-- Opening Marker --
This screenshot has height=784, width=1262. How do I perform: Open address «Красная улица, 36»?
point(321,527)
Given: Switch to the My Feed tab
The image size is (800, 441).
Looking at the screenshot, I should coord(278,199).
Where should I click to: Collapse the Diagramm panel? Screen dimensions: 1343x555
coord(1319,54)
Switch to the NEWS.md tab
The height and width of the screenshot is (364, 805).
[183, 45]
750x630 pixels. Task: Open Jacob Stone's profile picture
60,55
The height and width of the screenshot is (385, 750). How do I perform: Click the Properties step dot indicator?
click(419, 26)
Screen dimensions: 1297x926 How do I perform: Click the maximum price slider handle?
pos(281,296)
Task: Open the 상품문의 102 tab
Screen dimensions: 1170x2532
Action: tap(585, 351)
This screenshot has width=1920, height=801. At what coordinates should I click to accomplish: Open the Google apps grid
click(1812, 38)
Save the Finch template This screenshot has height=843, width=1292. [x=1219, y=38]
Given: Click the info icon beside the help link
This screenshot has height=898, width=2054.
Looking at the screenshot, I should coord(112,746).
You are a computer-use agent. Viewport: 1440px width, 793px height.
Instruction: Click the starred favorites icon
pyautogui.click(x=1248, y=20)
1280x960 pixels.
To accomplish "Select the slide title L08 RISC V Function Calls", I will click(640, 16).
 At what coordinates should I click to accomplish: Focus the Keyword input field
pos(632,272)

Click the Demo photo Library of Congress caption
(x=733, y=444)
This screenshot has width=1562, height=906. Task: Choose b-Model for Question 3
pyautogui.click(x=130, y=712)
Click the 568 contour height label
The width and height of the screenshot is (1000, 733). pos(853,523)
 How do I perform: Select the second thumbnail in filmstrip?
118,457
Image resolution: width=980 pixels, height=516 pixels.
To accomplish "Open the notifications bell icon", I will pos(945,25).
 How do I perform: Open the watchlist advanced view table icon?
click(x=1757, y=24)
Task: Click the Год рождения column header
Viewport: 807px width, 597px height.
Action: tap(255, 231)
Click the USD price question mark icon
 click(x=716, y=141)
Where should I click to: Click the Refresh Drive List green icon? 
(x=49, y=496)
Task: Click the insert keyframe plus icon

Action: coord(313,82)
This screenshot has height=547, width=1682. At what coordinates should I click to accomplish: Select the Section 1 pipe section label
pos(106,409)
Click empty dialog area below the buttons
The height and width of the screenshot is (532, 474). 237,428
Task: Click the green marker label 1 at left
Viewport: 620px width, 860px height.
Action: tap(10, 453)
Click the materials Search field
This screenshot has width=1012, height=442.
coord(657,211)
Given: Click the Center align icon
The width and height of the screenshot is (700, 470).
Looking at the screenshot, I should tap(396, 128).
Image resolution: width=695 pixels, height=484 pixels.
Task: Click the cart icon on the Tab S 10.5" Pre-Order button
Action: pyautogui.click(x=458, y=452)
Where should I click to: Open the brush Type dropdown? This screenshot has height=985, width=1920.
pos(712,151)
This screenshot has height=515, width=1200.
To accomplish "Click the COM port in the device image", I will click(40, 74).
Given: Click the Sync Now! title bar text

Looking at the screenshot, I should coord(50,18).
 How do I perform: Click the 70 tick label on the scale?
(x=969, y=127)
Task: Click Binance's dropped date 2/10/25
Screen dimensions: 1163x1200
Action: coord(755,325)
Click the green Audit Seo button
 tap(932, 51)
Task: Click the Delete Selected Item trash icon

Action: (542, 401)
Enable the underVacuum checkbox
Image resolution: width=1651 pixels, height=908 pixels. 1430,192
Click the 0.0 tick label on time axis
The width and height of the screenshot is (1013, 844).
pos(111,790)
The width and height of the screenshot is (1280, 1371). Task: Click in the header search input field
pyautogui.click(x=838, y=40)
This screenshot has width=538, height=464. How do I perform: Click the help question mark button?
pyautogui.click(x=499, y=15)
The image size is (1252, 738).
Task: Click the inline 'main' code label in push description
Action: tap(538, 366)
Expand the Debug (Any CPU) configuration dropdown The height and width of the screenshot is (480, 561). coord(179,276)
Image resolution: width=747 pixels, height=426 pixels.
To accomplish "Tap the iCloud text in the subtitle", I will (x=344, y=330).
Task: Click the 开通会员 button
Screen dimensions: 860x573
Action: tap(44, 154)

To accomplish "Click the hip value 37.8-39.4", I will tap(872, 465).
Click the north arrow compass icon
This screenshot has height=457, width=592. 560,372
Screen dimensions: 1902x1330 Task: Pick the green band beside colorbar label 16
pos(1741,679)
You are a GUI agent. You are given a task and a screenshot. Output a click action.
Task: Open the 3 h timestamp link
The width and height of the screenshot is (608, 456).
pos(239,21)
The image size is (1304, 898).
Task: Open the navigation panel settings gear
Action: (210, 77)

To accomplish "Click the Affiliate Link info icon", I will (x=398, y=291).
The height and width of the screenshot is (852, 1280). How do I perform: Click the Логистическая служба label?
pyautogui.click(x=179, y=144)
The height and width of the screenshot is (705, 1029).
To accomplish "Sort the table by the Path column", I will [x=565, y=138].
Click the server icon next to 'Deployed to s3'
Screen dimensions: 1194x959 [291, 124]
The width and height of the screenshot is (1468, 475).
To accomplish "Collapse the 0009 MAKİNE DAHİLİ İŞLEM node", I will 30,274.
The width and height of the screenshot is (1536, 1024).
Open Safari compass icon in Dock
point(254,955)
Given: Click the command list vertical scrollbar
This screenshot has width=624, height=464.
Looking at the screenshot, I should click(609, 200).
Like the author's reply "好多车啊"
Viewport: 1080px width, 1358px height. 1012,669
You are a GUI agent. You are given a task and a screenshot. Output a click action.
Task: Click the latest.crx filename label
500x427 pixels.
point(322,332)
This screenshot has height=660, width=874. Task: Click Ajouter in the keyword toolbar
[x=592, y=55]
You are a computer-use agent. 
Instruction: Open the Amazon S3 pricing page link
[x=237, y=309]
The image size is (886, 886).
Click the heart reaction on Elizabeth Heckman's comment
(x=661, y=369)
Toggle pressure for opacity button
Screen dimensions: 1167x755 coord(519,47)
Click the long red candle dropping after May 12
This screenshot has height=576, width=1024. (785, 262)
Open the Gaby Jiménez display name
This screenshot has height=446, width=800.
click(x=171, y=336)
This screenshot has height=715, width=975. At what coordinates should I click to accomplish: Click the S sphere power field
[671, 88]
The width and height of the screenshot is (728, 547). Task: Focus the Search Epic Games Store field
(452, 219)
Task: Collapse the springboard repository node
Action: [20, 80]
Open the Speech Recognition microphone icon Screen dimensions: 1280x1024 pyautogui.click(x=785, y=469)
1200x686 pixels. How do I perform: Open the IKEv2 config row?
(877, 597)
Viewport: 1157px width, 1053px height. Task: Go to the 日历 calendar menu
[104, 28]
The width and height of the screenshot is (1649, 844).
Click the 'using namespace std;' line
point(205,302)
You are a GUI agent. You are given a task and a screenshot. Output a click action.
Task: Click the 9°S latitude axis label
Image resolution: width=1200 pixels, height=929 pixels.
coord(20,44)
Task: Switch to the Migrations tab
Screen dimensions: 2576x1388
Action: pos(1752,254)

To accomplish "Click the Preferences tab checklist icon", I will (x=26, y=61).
-- Closing Marker --
## What the exercise asks
Nothing in the entries may be left out; each line is to be output exactly.

## Output of the task
This screenshot has height=784, width=1262. How do I perform: Open address «Красная улица, 36»?
point(321,527)
Given: Switch to the My Feed tab
The image size is (800, 441).
Looking at the screenshot, I should coord(278,199).
Where should I click to: Collapse the Diagramm panel? Screen dimensions: 1343x555
coord(1319,54)
Switch to the NEWS.md tab
The height and width of the screenshot is (364, 805).
[183, 45]
750x630 pixels. Task: Open Jacob Stone's profile picture
60,55
The height and width of the screenshot is (385, 750). How do I perform: Click the Properties step dot indicator?
click(419, 26)
Screen dimensions: 1297x926 How do I perform: Click the maximum price slider handle?
pos(281,296)
Task: Open the 상품문의 102 tab
Screen dimensions: 1170x2532
Action: tap(585, 351)
This screenshot has width=1920, height=801. At what coordinates should I click to accomplish: Open the Google apps grid
click(1812, 38)
Save the Finch template This screenshot has height=843, width=1292. [x=1219, y=38]
Given: Click the info icon beside the help link
This screenshot has height=898, width=2054.
Looking at the screenshot, I should coord(112,746).
You are a computer-use agent. Viewport: 1440px width, 793px height.
Instruction: Click the starred favorites icon
pyautogui.click(x=1248, y=20)
1280x960 pixels.
To accomplish "Select the slide title L08 RISC V Function Calls", I will click(640, 16).
 At what coordinates should I click to accomplish: Focus the Keyword input field
pos(632,272)

Click the Demo photo Library of Congress caption
(x=733, y=444)
This screenshot has width=1562, height=906. Task: Choose b-Model for Question 3
pyautogui.click(x=130, y=712)
Click the 568 contour height label
The width and height of the screenshot is (1000, 733). pos(853,523)
 How do I perform: Select the second thumbnail in filmstrip?
118,457
Image resolution: width=980 pixels, height=516 pixels.
To accomplish "Open the notifications bell icon", I will pos(945,25).
 How do I perform: Open the watchlist advanced view table icon?
click(x=1757, y=24)
Task: Click the Год рождения column header
Viewport: 807px width, 597px height.
Action: tap(255, 231)
Click the USD price question mark icon
 click(x=716, y=141)
Where should I click to: Click the Refresh Drive List green icon? 
(x=49, y=496)
Task: Click the insert keyframe plus icon

Action: coord(313,82)
This screenshot has height=547, width=1682. At what coordinates should I click to accomplish: Select the Section 1 pipe section label
pos(106,409)
Click empty dialog area below the buttons
The height and width of the screenshot is (532, 474). 237,428
Task: Click the green marker label 1 at left
Viewport: 620px width, 860px height.
Action: tap(10, 453)
Click the materials Search field
This screenshot has width=1012, height=442.
coord(657,211)
Given: Click the Center align icon
The width and height of the screenshot is (700, 470).
Looking at the screenshot, I should tap(396, 128).
Image resolution: width=695 pixels, height=484 pixels.
Task: Click the cart icon on the Tab S 10.5" Pre-Order button
Action: pyautogui.click(x=458, y=452)
Where should I click to: Open the brush Type dropdown? This screenshot has height=985, width=1920.
pos(712,151)
This screenshot has height=515, width=1200.
To accomplish "Click the COM port in the device image", I will click(40, 74).
Given: Click the Sync Now! title bar text

Looking at the screenshot, I should coord(50,18).
 How do I perform: Click the 70 tick label on the scale?
(x=969, y=127)
Task: Click Binance's dropped date 2/10/25
Screen dimensions: 1163x1200
Action: coord(755,325)
Click the green Audit Seo button
 tap(932, 51)
Task: Click the Delete Selected Item trash icon

Action: (542, 401)
Enable the underVacuum checkbox
Image resolution: width=1651 pixels, height=908 pixels. 1430,192
Click the 0.0 tick label on time axis
The width and height of the screenshot is (1013, 844).
pos(111,790)
The width and height of the screenshot is (1280, 1371). Task: Click in the header search input field
pyautogui.click(x=838, y=40)
This screenshot has width=538, height=464. How do I perform: Click the help question mark button?
pyautogui.click(x=499, y=15)
The image size is (1252, 738).
Task: Click the inline 'main' code label in push description
Action: tap(538, 366)
Expand the Debug (Any CPU) configuration dropdown The height and width of the screenshot is (480, 561). coord(179,276)
Image resolution: width=747 pixels, height=426 pixels.
To accomplish "Tap the iCloud text in the subtitle", I will (x=344, y=330).
Task: Click the 开通会员 button
Screen dimensions: 860x573
Action: tap(44, 154)

To accomplish "Click the hip value 37.8-39.4", I will tap(872, 465).
Click the north arrow compass icon
This screenshot has height=457, width=592. 560,372
Screen dimensions: 1902x1330 Task: Pick the green band beside colorbar label 16
pos(1741,679)
You are a GUI agent. You are given a task and a screenshot. Output a click action.
Task: Open the 3 h timestamp link
The width and height of the screenshot is (608, 456).
pos(239,21)
The image size is (1304, 898).
Task: Open the navigation panel settings gear
Action: (210, 77)

To accomplish "Click the Affiliate Link info icon", I will (x=398, y=291).
The height and width of the screenshot is (852, 1280). How do I perform: Click the Логистическая служба label?
pyautogui.click(x=179, y=144)
The height and width of the screenshot is (705, 1029).
To accomplish "Sort the table by the Path column", I will [x=565, y=138].
Click the server icon next to 'Deployed to s3'
Screen dimensions: 1194x959 [291, 124]
The width and height of the screenshot is (1468, 475).
To accomplish "Collapse the 0009 MAKİNE DAHİLİ İŞLEM node", I will 30,274.
The width and height of the screenshot is (1536, 1024).
Open Safari compass icon in Dock
point(254,955)
Given: Click the command list vertical scrollbar
This screenshot has width=624, height=464.
Looking at the screenshot, I should click(609, 200).
Like the author's reply "好多车啊"
Viewport: 1080px width, 1358px height. 1012,669
You are a GUI agent. You are given a task and a screenshot. Output a click action.
Task: Click the latest.crx filename label
500x427 pixels.
point(322,332)
This screenshot has height=660, width=874. Task: Click Ajouter in the keyword toolbar
[x=592, y=55]
You are a computer-use agent. 
Instruction: Open the Amazon S3 pricing page link
[x=237, y=309]
The image size is (886, 886).
Click the heart reaction on Elizabeth Heckman's comment
(x=661, y=369)
Toggle pressure for opacity button
Screen dimensions: 1167x755 coord(519,47)
Click the long red candle dropping after May 12
This screenshot has height=576, width=1024. (785, 262)
Open the Gaby Jiménez display name
This screenshot has height=446, width=800.
click(x=171, y=336)
This screenshot has height=715, width=975. At what coordinates should I click to accomplish: Click the S sphere power field
[671, 88]
The width and height of the screenshot is (728, 547). Task: Focus the Search Epic Games Store field
(452, 219)
Task: Collapse the springboard repository node
Action: [20, 80]
Open the Speech Recognition microphone icon Screen dimensions: 1280x1024 pyautogui.click(x=785, y=469)
1200x686 pixels. How do I perform: Open the IKEv2 config row?
(877, 597)
Viewport: 1157px width, 1053px height. Task: Go to the 日历 calendar menu
[104, 28]
The width and height of the screenshot is (1649, 844).
Click the 'using namespace std;' line
point(205,302)
You are a GUI agent. You are given a task and a screenshot. Output a click action.
Task: Click the 9°S latitude axis label
Image resolution: width=1200 pixels, height=929 pixels.
coord(20,44)
Task: Switch to the Migrations tab
Screen dimensions: 2576x1388
Action: pos(1752,254)

To accomplish "Click the Preferences tab checklist icon", I will (x=26, y=61).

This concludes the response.